They Woke Up in the Future / Parallel Memory from the Past

“They Woke Up in the Future”

“Parallel Memory from the Past”

The past and future do not exist as opposite points on a timeline but as parallel realities intersecting within consciousness. Waking up in the future is not simply a journey into an unfamiliar time, but an encounter with one’s own past, which coexists with the present. Memory becomes paradoxical: it doesn’t store the past as a completed fact but creates alternative versions of reality, where past events continue to live and influence the present.

In this state, the person is no longer bound to a linear perception of time. The past and future overlap, creating intersections where it is impossible to distinguish where one ends and the other begins. Waking up in the future, the character encounters moments from their past, existing like reflections trapped in repetition. These memories seem to be broadcast from a parallel universe, suggesting that time doesn’t move forward but multiplies in endless layers.

Awakening in the future becomes a metaphor for the sudden realization that the past has never disappeared—it is merely hidden in the depths of consciousness, ready to resurface at any moment. In these parallel memories, the characters encounter forgotten fears, missed opportunities, and unfulfilled desires. It raises the question: what part of what we remember was real, and what is the creation of our imagination?

The future in this concept offers no promise of novelty or progress—it is filled with the ghosts of the past, which continue to shape actions in the present. Every decision becomes an echo of a once-made choice. Parallel memory forces us to reflect on how much our visions of the future are shaped by what we have already lived. This state resembles a trap: there is no escape until one recognizes that the present is merely the illusion of a moment where all temporal planes converge.

When the characters wake up in the future, they encounter themselves, but altered by a past that no longer exists. The self becomes fragmented: who are we now if our “I” already exists in parallel temporal realities? Awakening becomes a symbol of the loss of control over time and identity. It no longer brings clarity but only deepens the sense of disconnection.

“They Woke Up in the Future /Parallel Memory from the Past/” explores how our perception of time and memory shapes reality. This concept suggests that the boundaries between past, present, and future are merely constructs of consciousness. We do not wake up in the present or future but in a space where all memories, fears, and expectations exist simultaneously, creating infinite parallels of reality. In this space, we are always searching for awakening, only to find new versions of ourselves.

1. Video Work “The Past Returned into the Future as the Hallucination of Childhood’s Physical Pain in the Present”

The boundaries between past and future blur, transforming into illusory reflections of one another, where the present becomes the stage for an unconscious drama. In this concept, the past does not return as memory but as phantom pain—physical and emotional trauma experienced in childhood that resurfaces in new forms within the present. The hallucination of pain serves as a metaphor for how unresolved traumas from the past intrude on the present, distorting the future.

Here, time does not flow linearly. The past does not remain behind but permeates through the layers of time, becoming part of what has yet to occur. We are not only unable to leave the pain behind—it transforms into new manifestations, becoming part of the future. In this context, childhood’s physical pain is not merely a bodily suffering but a preserved memory that, finding no release, mutates into a hallucination in the present.

This hallucination is not merely a symptom of neurosis but a cry from the inner self, trying to reassemble fragments of a lost identity. In childhood, pain often defies explanation but leaves imprints on the body, like a code that reactivates in the future. Thus, the pain experienced in the past becomes a means of understanding the present—a way to acknowledge that the suffering we endured remains part of who we are today.

When the past invades the future through the lens of pain, distinctions between what is real and what is imagined dissolve. Hallucination is the psyche’s response to unresolved trauma, distorting our perception of the present. Unaddressed conflicts and childhood experiences generate illusory scenarios. In this sense, hallucination becomes a way for the mind to rewrite reality, seeking a return to an initial point where healing is still possible.

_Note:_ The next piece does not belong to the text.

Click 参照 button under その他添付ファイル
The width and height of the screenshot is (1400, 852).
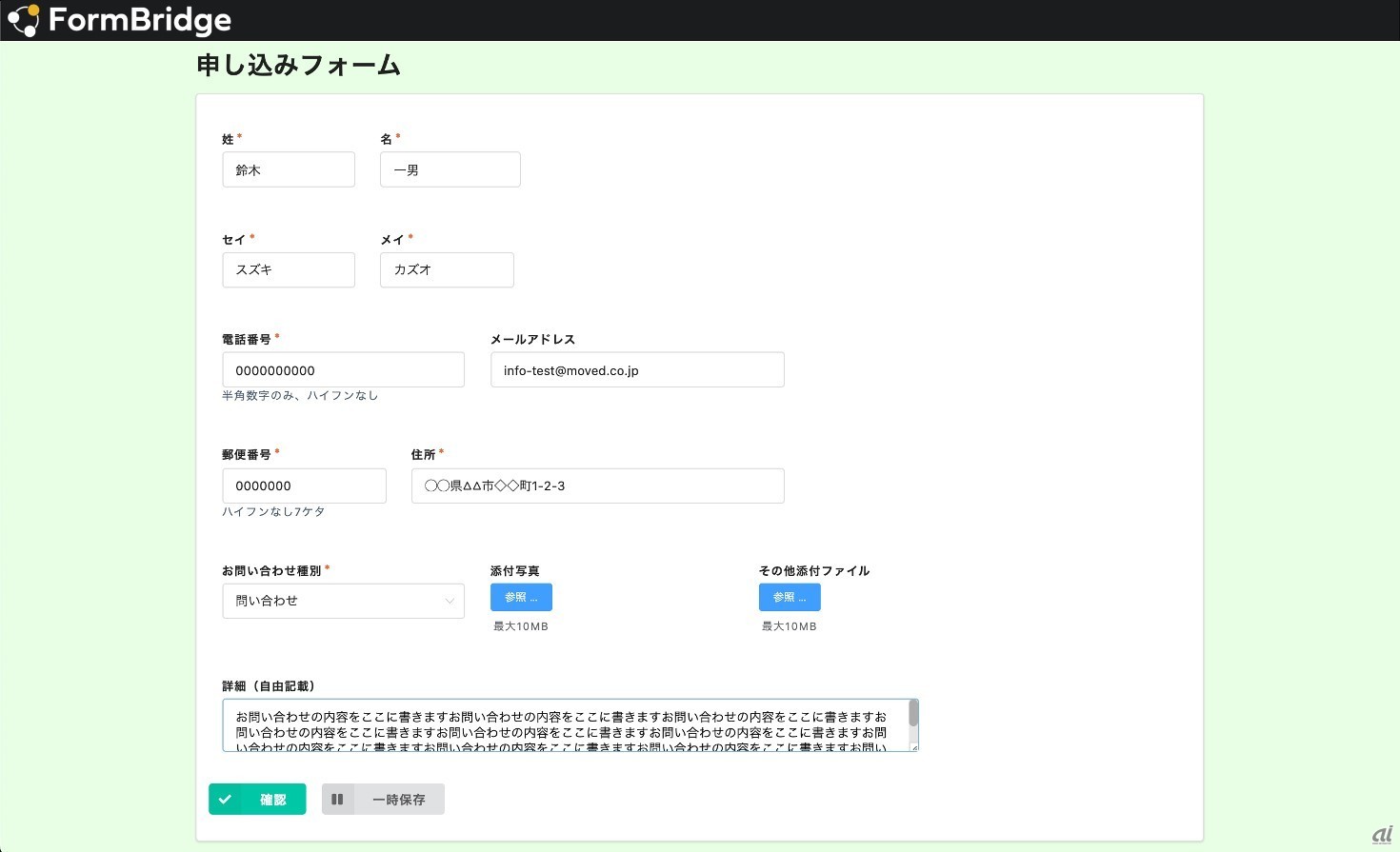point(790,597)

Pain serves as a form of memory that defies oblivion. It remains imprinted on the body and mind, accumulating as traces of lived experience. Every new encounter with pain is not merely a moment of suffering but a retrospective flash that links all past and future pains into a single stream. Pain becomes the language of time, reminding us that even the deepest past can find its way into the future.

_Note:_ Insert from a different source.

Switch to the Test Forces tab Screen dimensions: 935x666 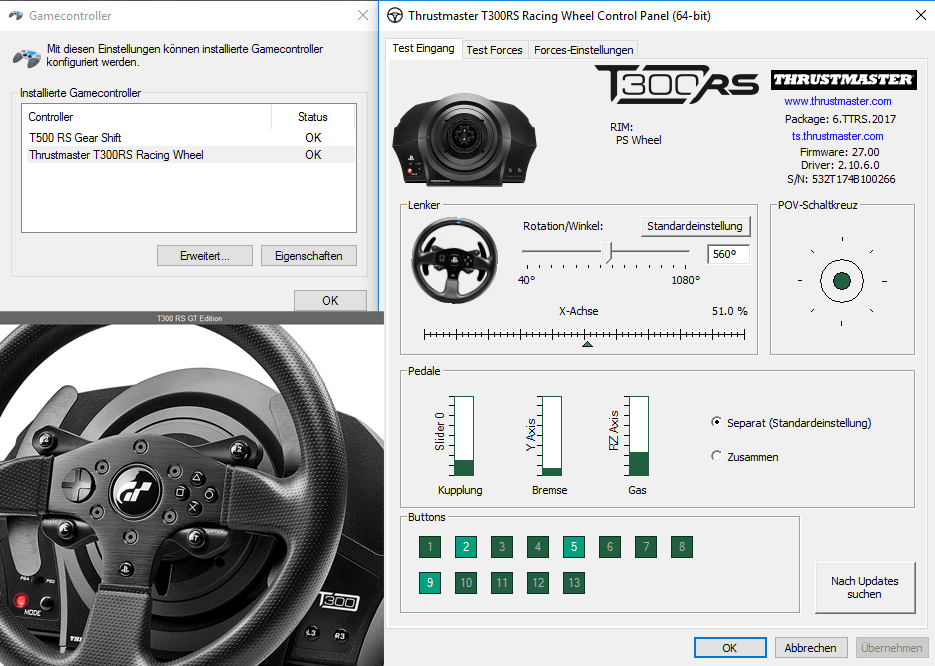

“The Past Returned into the Future as the Hallucination of Childhood’s Physical Pain in the Present” is a concept that reveals how unresolved emotional and physical traumas continue to shape our perception of life. It reminds us that we cannot fully escape the past—it will always find a way to surface, whether in the body or in the mind, whether as memory or hallucination. And this process is never complete: it unfolds in every moment, where the present becomes a collision ground between what was and what is yet to come.